A high-resolution three-dimensional cryo-electron structure of the highly conserved frameshift stimulation element (FSE) of the SARS-CoV-2 genome is presented in Nature Structural & Molecular Biology, providing new details about a potential therapeutic target for the virus. FSE is required for the balanced expression of viral proteins and has become a promising SARS-CoV-2 RNA target but remains poorly characterized. In the study, a group led by Stanford University investigators generate a 3D structure of an 88-nucleotide SARS-CoV-2 FSE RNA at 6.9-angstrom resolution by single-particle cryo-electron microscopy, which they validate through an RNA nanostructure tagging method.

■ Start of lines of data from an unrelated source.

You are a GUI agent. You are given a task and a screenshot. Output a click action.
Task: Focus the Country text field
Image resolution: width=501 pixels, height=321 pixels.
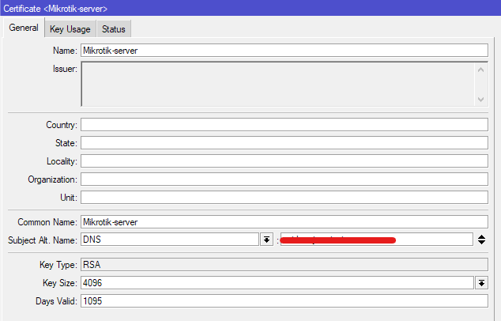[284, 125]
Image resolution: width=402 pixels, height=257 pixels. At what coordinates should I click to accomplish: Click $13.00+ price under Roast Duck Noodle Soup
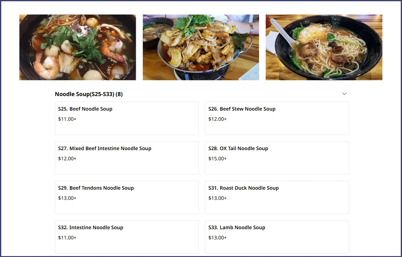(217, 198)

They find that the tertiary structure presents a topologically complex fold in which the 5' end is threaded through a ring formed inside a three-stem pseudoknot and use this structure to develop antisense oligonucleotides (ASO) that disrupt FSE function in frameshifting assays and knockdown SARS-CoV-2 virus replication in culture. "These results demonstrate the therapeutic potential of targeting the SARS-CoV-2 frameshift stimulation element, establish ASO leads for preclinical testing, and provide a structural and functional framework for further development of both ASO and small molecule compounds," the authors write.

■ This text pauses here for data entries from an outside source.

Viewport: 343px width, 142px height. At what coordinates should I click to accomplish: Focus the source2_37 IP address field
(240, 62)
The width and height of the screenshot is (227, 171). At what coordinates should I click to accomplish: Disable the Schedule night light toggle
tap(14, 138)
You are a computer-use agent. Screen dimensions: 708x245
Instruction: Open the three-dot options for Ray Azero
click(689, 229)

A multivariate genome-wide association analysis of overall variation in dietary intake in thousands of individuals of European ancestry reveals new insights into the biological mechanisms that influence this behavior. As reported in this week's Nature Human Behavior, a Massachusetts General Hospital-led team performed the analysis of overall variation in dietary intake in 282,271 participants from the UK Biobank and identify 26 distinct genomic loci. Dietary intake signals map exclusively to specific brain regions and are enriched for genes expressed in specialized subtypes of certain neurons. The researchers also identify two main clusters of genetic variants for overall variation in dietary intake that were differently associated with obesity and coronary artery disease. "Our findings provide insights into the biological mechanisms that influence dietary intake, highlighting the relevance of brain-expressed genes, brain cell types, and neural processes," the study's authors write. "Furthermore, we showed that genetic variants associated with overall variation in dietary intake converge into two main groups of genetic variants that are differently associated with obesity among relatively healthy individuals of European ancestry."